Read about the sonnet: Sonnet – Wikipedia
Read lots of sonnets.
Get comfortable with writing in metre. Start with blank verse.
Get a rhyming dictionary.
Pick a sonnet scheme. The sonnet scheme determines the structure of the argument you’re going to be making in the sonnet.
- In the Italian sonnet (the Petrarchan), the octet (first eight lines) make one argument, and the sestet (the last six lines) makes a new argument: there’s a volta, a twist, a turn, at the start of the sestet. The rhyme binds the octet tightly together, and the sestet tightly together. The octet breaks naturally into two quatrains, and the sestet into two tercets. So there’s a finely poised thesis/antithesis, and a contrast in rhyming structure between the two.
- In the English sonnet (the Shakespearean), you have three quatrains, each with their own rhyme, and a final couplet; so there is less of a sense of the quatrains being bound together. (In the Spenserian sonnet, the quatrain rhymes are related.) Before Shakespeare the volta was still at the start of the third quatrain (same place as in the Petrarchan). In Shakespeare the volta is in the final couplet, as a badoom-tish.

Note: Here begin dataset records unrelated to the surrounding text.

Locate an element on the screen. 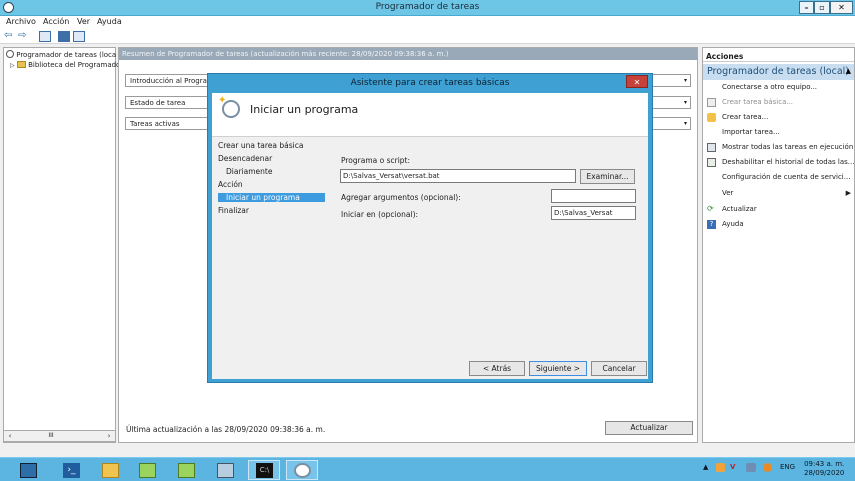 The image size is (855, 481). back-button: < Atrás is located at coordinates (497, 368).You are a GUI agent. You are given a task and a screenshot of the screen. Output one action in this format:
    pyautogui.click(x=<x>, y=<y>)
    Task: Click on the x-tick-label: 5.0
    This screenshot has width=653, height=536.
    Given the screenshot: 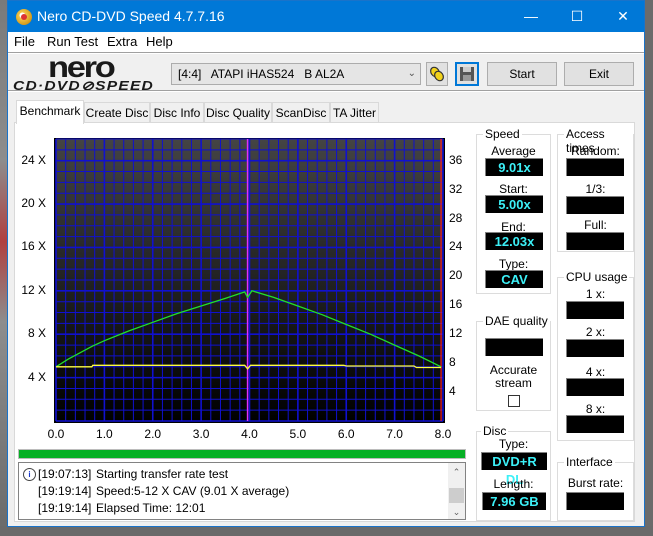 What is the action you would take?
    pyautogui.click(x=298, y=434)
    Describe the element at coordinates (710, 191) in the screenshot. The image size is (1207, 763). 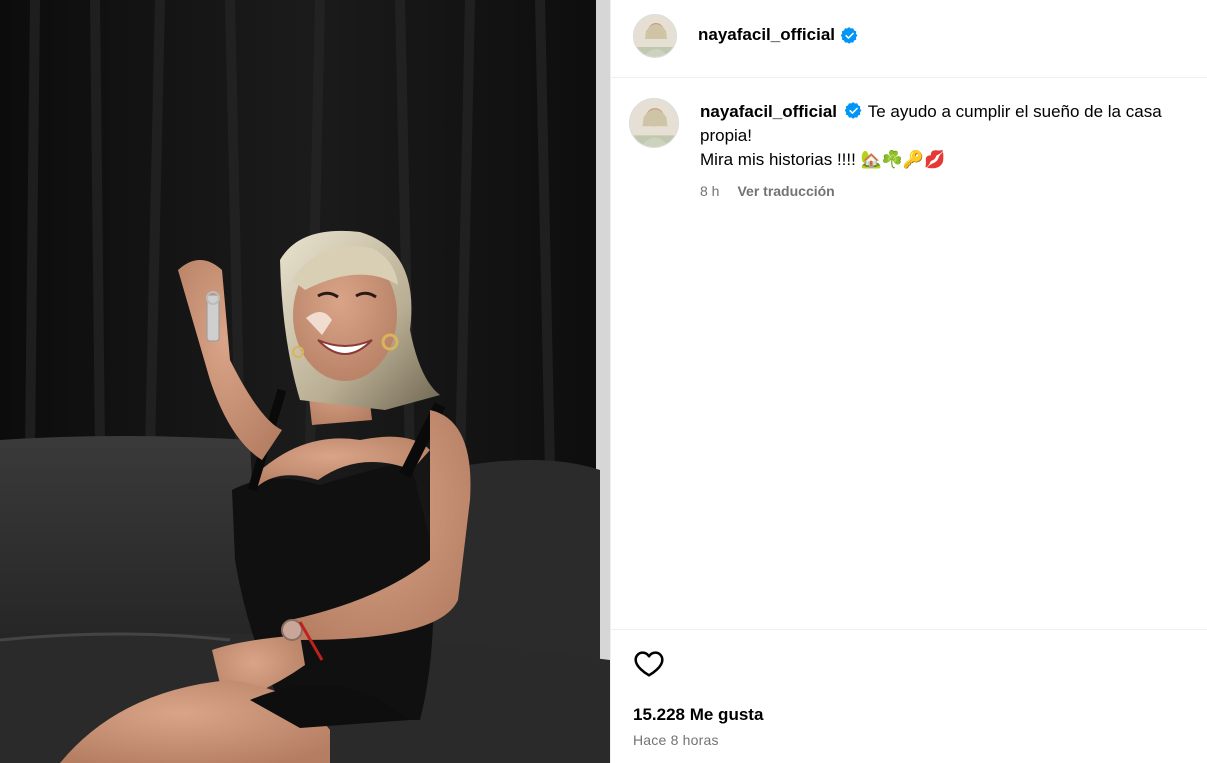
I see `caption-relative-time: 8 h` at that location. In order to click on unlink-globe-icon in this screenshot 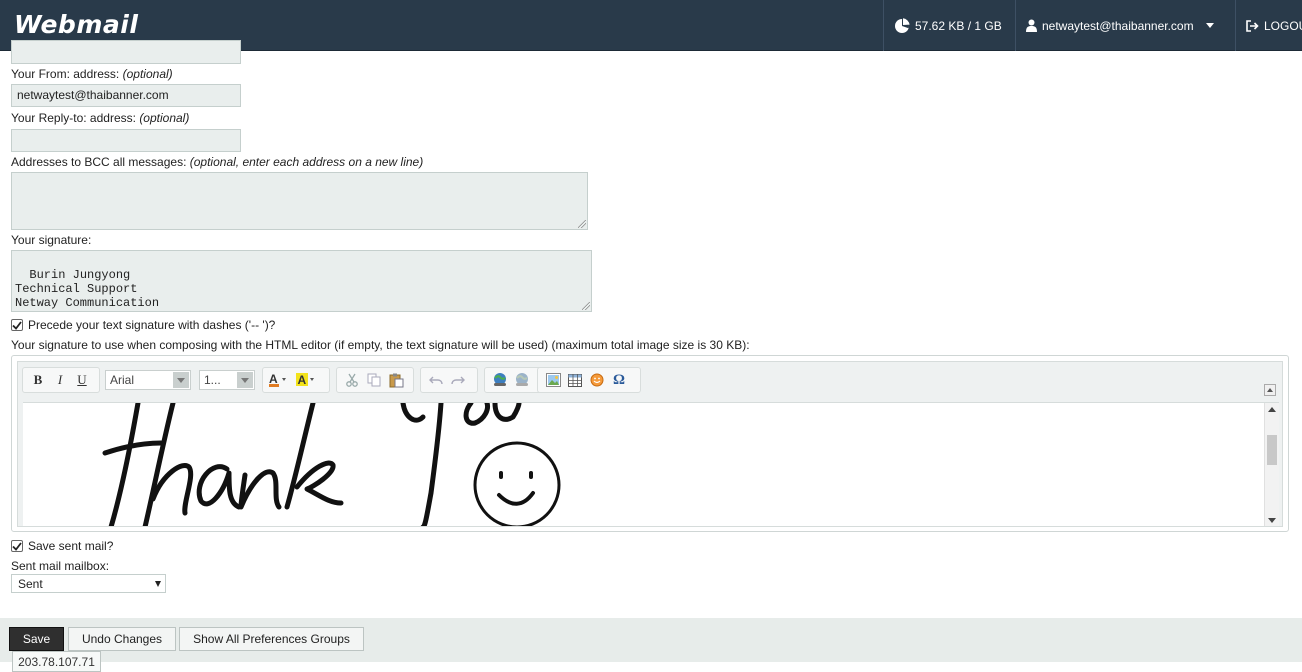, I will do `click(522, 380)`. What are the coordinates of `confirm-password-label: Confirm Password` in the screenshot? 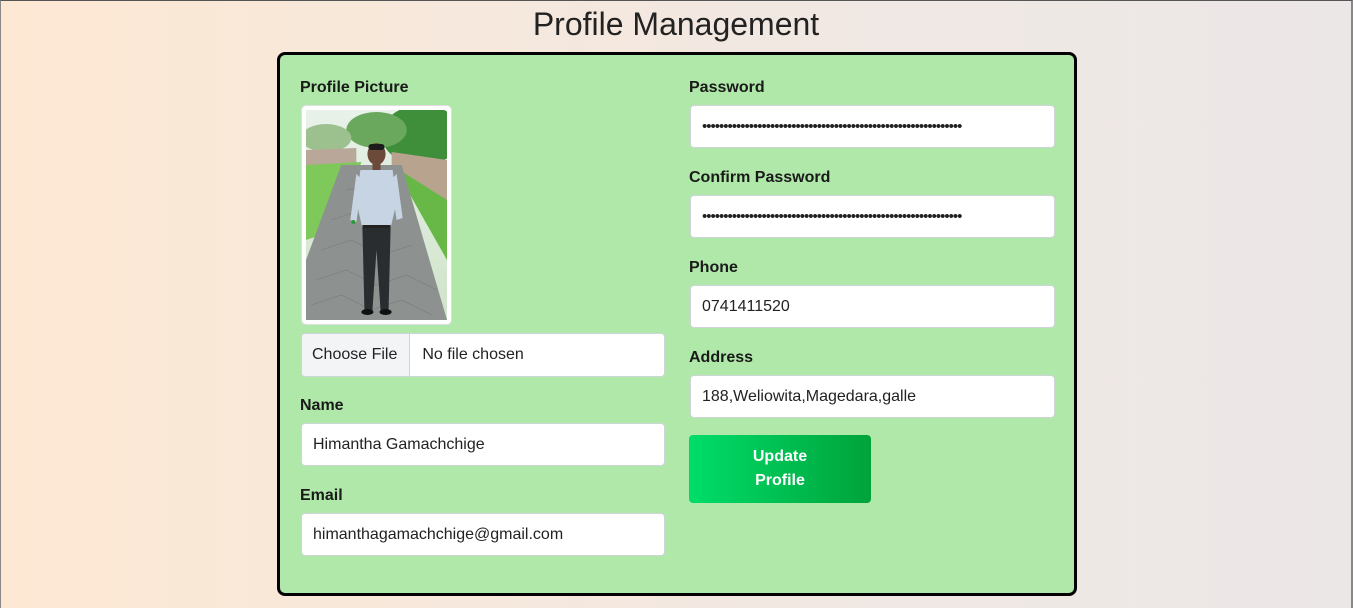 It's located at (760, 178). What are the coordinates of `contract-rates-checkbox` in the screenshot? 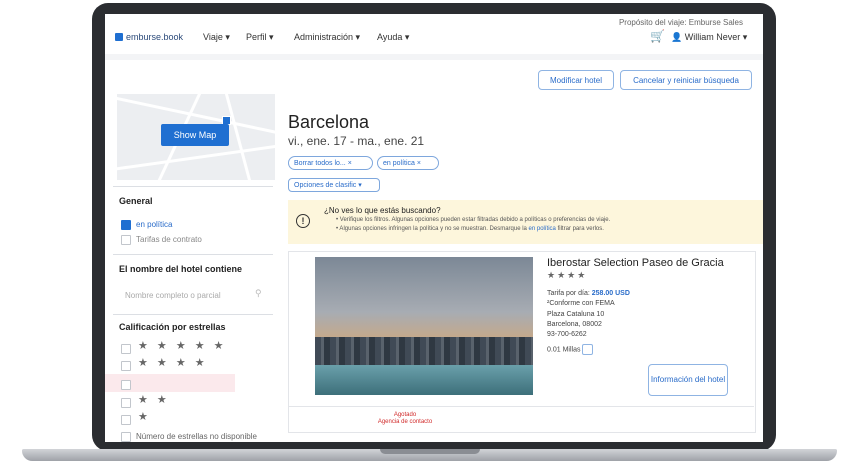 It's located at (126, 240).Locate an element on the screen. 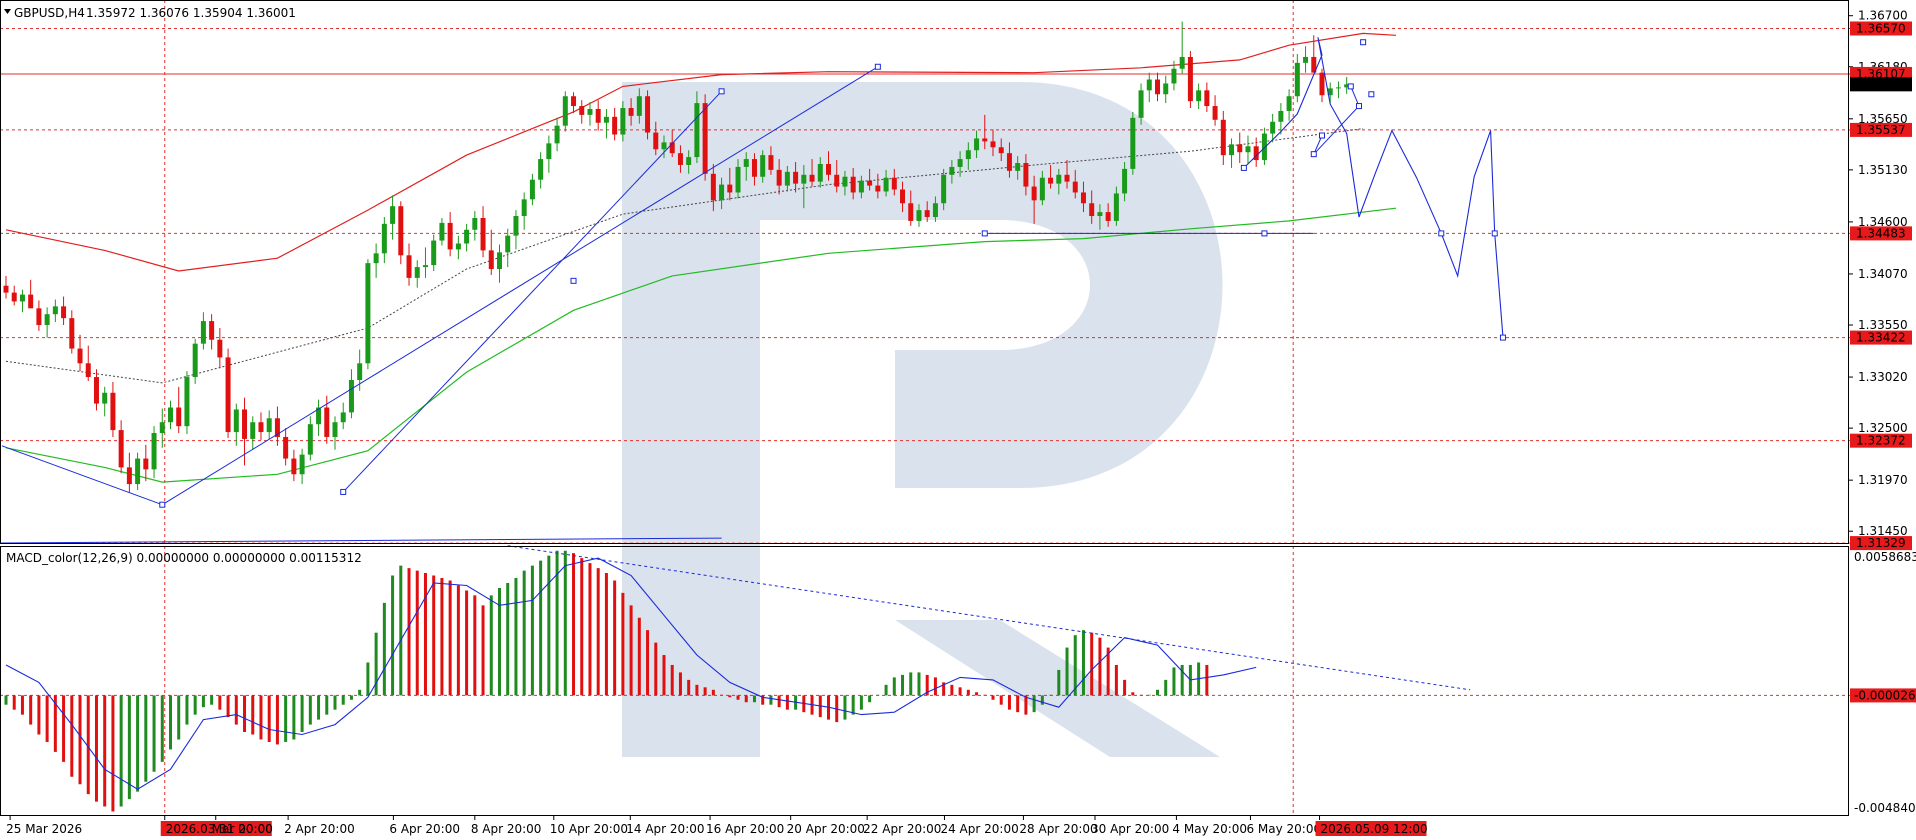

Each quatrain advances the argument, and the couplet is either a summary, or a Woah Didn’t See That Coming!
Why yes. You’re making an argument. That’s a critical thing about the sonnet, whether in Italian or English form. It’s not a spontaneous outpouring of inspiration: it’s art. The scheme corresponds to an ordered presentation of a thesis and antithesis. Maybe with a synthesis in the final couplet or the sestet.